======== Source data

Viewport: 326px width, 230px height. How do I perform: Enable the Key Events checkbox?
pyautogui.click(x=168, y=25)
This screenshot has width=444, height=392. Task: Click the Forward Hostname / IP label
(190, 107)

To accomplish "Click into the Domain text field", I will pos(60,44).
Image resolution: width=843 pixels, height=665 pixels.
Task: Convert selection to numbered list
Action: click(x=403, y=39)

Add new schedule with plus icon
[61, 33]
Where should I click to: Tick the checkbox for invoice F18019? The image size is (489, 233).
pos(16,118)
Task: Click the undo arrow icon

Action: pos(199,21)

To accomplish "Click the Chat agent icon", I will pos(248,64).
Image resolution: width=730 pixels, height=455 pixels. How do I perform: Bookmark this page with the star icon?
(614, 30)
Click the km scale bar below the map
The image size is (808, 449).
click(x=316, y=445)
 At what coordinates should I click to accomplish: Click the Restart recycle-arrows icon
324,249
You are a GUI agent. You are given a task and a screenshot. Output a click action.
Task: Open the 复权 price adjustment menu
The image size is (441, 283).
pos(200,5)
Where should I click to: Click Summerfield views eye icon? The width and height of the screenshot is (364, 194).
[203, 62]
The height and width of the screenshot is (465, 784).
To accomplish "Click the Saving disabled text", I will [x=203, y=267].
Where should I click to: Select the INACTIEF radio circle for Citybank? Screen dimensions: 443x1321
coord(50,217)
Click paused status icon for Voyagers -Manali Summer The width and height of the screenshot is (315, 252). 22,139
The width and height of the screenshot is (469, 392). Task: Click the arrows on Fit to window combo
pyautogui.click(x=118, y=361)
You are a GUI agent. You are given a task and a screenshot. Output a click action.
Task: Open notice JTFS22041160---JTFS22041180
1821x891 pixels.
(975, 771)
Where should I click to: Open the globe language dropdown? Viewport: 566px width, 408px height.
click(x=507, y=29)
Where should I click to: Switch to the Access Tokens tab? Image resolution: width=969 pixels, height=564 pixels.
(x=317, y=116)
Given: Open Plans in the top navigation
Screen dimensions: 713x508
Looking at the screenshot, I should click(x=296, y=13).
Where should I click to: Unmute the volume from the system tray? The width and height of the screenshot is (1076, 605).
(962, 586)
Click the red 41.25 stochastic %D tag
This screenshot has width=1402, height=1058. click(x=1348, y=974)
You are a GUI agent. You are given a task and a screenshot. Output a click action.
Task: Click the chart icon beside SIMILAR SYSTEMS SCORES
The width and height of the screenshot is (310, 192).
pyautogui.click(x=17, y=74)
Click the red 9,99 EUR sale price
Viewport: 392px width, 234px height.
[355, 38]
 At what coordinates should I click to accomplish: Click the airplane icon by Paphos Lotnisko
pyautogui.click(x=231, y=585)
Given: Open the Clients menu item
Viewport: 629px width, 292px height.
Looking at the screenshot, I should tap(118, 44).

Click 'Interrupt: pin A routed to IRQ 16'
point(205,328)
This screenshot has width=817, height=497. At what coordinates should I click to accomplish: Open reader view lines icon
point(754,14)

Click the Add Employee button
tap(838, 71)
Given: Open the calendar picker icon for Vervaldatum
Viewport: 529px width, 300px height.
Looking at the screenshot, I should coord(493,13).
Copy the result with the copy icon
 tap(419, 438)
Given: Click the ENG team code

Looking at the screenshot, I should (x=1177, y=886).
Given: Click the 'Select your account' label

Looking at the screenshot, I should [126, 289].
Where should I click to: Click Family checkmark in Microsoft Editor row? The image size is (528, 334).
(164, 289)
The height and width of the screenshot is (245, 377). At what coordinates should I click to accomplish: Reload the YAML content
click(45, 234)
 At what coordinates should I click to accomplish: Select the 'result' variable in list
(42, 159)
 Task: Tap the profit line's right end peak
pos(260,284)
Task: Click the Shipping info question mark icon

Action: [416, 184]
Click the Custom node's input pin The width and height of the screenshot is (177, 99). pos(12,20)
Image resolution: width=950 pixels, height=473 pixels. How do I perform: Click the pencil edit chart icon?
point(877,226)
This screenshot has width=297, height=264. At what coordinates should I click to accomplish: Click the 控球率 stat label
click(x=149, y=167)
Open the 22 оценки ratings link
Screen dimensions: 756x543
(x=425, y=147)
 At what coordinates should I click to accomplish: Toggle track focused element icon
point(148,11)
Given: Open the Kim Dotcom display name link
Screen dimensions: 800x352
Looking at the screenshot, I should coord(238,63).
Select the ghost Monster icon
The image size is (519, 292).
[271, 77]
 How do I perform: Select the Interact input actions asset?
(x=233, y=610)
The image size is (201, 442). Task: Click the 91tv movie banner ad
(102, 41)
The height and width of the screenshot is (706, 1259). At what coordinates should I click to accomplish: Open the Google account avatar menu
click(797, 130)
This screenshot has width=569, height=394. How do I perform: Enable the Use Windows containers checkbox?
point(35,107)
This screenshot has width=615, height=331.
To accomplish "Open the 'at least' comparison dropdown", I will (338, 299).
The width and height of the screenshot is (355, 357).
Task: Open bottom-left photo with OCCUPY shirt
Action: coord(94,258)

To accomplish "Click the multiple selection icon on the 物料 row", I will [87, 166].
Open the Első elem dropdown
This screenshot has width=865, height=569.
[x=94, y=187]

================

[What is needed] Copy the lines above, please. Keep them exact.

[Answer space]
Viewport: 326px width, 230px height. How do I perform: Enable the Key Events checkbox?
pyautogui.click(x=168, y=25)
This screenshot has width=444, height=392. Task: Click the Forward Hostname / IP label
(190, 107)

To accomplish "Click into the Domain text field", I will pos(60,44).
Image resolution: width=843 pixels, height=665 pixels.
Task: Convert selection to numbered list
Action: click(x=403, y=39)

Add new schedule with plus icon
[61, 33]
Where should I click to: Tick the checkbox for invoice F18019? The image size is (489, 233).
pos(16,118)
Task: Click the undo arrow icon

Action: pos(199,21)

To accomplish "Click the Chat agent icon", I will pos(248,64).
Image resolution: width=730 pixels, height=455 pixels. How do I perform: Bookmark this page with the star icon?
(614, 30)
Click the km scale bar below the map
The image size is (808, 449).
click(x=316, y=445)
 At what coordinates should I click to accomplish: Click the Restart recycle-arrows icon
324,249
You are a GUI agent. You are given a task and a screenshot. Output a click action.
Task: Open the 复权 price adjustment menu
The image size is (441, 283).
pos(200,5)
Where should I click to: Click Summerfield views eye icon? The width and height of the screenshot is (364, 194).
[203, 62]
The height and width of the screenshot is (465, 784).
To accomplish "Click the Saving disabled text", I will [x=203, y=267].
Where should I click to: Select the INACTIEF radio circle for Citybank? Screen dimensions: 443x1321
coord(50,217)
Click paused status icon for Voyagers -Manali Summer The width and height of the screenshot is (315, 252). 22,139
The width and height of the screenshot is (469, 392). Task: Click the arrows on Fit to window combo
pyautogui.click(x=118, y=361)
You are a GUI agent. You are given a task and a screenshot. Output a click action.
Task: Open notice JTFS22041160---JTFS22041180
1821x891 pixels.
(975, 771)
Where should I click to: Open the globe language dropdown? Viewport: 566px width, 408px height.
click(x=507, y=29)
Where should I click to: Switch to the Access Tokens tab? Image resolution: width=969 pixels, height=564 pixels.
(x=317, y=116)
Given: Open Plans in the top navigation
Screen dimensions: 713x508
Looking at the screenshot, I should click(x=296, y=13).
Where should I click to: Unmute the volume from the system tray? The width and height of the screenshot is (1076, 605).
(962, 586)
Click the red 41.25 stochastic %D tag
This screenshot has width=1402, height=1058. click(x=1348, y=974)
You are a GUI agent. You are given a task and a screenshot. Output a click action.
Task: Click the chart icon beside SIMILAR SYSTEMS SCORES
The width and height of the screenshot is (310, 192).
pyautogui.click(x=17, y=74)
Click the red 9,99 EUR sale price
Viewport: 392px width, 234px height.
[355, 38]
 At what coordinates should I click to accomplish: Click the airplane icon by Paphos Lotnisko
pyautogui.click(x=231, y=585)
Given: Open the Clients menu item
Viewport: 629px width, 292px height.
Looking at the screenshot, I should tap(118, 44).

Click 'Interrupt: pin A routed to IRQ 16'
point(205,328)
This screenshot has width=817, height=497. At what coordinates should I click to accomplish: Open reader view lines icon
point(754,14)

Click the Add Employee button
tap(838, 71)
Given: Open the calendar picker icon for Vervaldatum
Viewport: 529px width, 300px height.
Looking at the screenshot, I should coord(493,13).
Copy the result with the copy icon
 tap(419, 438)
Given: Click the ENG team code

Looking at the screenshot, I should (x=1177, y=886).
Given: Click the 'Select your account' label

Looking at the screenshot, I should [126, 289].
Where should I click to: Click Family checkmark in Microsoft Editor row? The image size is (528, 334).
(164, 289)
The height and width of the screenshot is (245, 377). At what coordinates should I click to accomplish: Reload the YAML content
click(45, 234)
 At what coordinates should I click to accomplish: Select the 'result' variable in list
(42, 159)
 Task: Tap the profit line's right end peak
pos(260,284)
Task: Click the Shipping info question mark icon

Action: [416, 184]
Click the Custom node's input pin The width and height of the screenshot is (177, 99). pos(12,20)
Image resolution: width=950 pixels, height=473 pixels. How do I perform: Click the pencil edit chart icon?
point(877,226)
This screenshot has width=297, height=264. At what coordinates should I click to accomplish: Click the 控球率 stat label
click(x=149, y=167)
Open the 22 оценки ratings link
Screen dimensions: 756x543
(x=425, y=147)
 At what coordinates should I click to accomplish: Toggle track focused element icon
point(148,11)
Given: Open the Kim Dotcom display name link
Screen dimensions: 800x352
Looking at the screenshot, I should coord(238,63).
Select the ghost Monster icon
The image size is (519, 292).
[271, 77]
 How do I perform: Select the Interact input actions asset?
(x=233, y=610)
The image size is (201, 442). Task: Click the 91tv movie banner ad
(102, 41)
The height and width of the screenshot is (706, 1259). At what coordinates should I click to accomplish: Open the Google account avatar menu
click(797, 130)
This screenshot has width=569, height=394. How do I perform: Enable the Use Windows containers checkbox?
point(35,107)
This screenshot has width=615, height=331.
To accomplish "Open the 'at least' comparison dropdown", I will (338, 299).
The width and height of the screenshot is (355, 357).
Task: Open bottom-left photo with OCCUPY shirt
Action: coord(94,258)

To accomplish "Click the multiple selection icon on the 物料 row", I will [87, 166].
Open the Első elem dropdown
This screenshot has width=865, height=569.
[x=94, y=187]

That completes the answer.